| Originally built in the Kamakura Period as an artistocrat's coutry estate, and taken possession of in 1397 by retired shogun Ashikaga Yoshimitsu, who turned it into a supremely refined and elegant country villa called Kitayama-dono (the Kitayama Palace), Rokuon-ji's birth as a Buddhist temple occured in 1422, when, following Yoshimitsu's death, it was converted into a Zen temple, with the monk Muso Soseki as its founding abbot. Whereas the temple later fell into decline, the Shariden (commnly known as Kinkaku or "Golden Pavilion") and temple gardens were largely restred during the Edo Period. The temple garden was designed to incorporate Mt. Kinugasayama as shakkei (borrowed scenery).
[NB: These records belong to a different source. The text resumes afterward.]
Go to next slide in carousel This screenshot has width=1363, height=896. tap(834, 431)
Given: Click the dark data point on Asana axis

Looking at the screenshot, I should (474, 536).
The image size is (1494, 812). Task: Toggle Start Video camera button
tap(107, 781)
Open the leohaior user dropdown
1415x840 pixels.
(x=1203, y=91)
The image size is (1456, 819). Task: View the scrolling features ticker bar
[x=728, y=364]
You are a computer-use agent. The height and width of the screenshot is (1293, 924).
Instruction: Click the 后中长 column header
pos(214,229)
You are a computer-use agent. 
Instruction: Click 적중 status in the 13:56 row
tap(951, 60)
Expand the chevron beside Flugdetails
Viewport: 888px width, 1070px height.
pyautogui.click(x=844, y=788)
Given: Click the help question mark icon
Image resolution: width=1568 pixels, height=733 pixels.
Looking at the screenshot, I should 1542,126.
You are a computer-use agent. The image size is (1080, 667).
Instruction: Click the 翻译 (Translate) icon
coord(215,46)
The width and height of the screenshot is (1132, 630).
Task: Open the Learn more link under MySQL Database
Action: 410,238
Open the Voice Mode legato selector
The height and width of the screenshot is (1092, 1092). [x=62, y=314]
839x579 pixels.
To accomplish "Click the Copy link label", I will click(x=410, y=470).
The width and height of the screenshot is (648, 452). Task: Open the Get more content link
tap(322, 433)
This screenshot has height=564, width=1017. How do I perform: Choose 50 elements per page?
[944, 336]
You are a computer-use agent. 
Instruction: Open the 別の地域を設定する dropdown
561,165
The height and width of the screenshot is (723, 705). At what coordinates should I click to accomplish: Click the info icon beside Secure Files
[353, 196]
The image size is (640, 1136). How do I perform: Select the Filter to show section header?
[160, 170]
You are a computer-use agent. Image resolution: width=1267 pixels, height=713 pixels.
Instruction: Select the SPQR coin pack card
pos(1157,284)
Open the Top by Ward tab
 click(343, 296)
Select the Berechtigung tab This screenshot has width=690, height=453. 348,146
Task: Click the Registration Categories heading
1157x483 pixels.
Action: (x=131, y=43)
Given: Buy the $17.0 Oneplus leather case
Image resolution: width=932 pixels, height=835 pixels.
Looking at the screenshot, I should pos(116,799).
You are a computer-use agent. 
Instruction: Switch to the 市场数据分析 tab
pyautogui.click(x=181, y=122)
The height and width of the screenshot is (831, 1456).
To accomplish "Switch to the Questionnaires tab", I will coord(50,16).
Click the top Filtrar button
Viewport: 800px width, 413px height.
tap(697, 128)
In the course of creating the garden, various selected
rocks were installed in the existing pond; the Shariden was constructed
at the edge of the pond; and a viewpoint was set at the top of the mountain. The
Kinkaku, with its shingled roofs and with its second and third floors entirely
gilded with gold, epitomizes the so-called "Kitayama culture"
of the period, and reveals Yoshimitsu's dynastic aspirations. This building
was burned to the ground in 1950, and an exact reproduction of the original
building was completed in 1955.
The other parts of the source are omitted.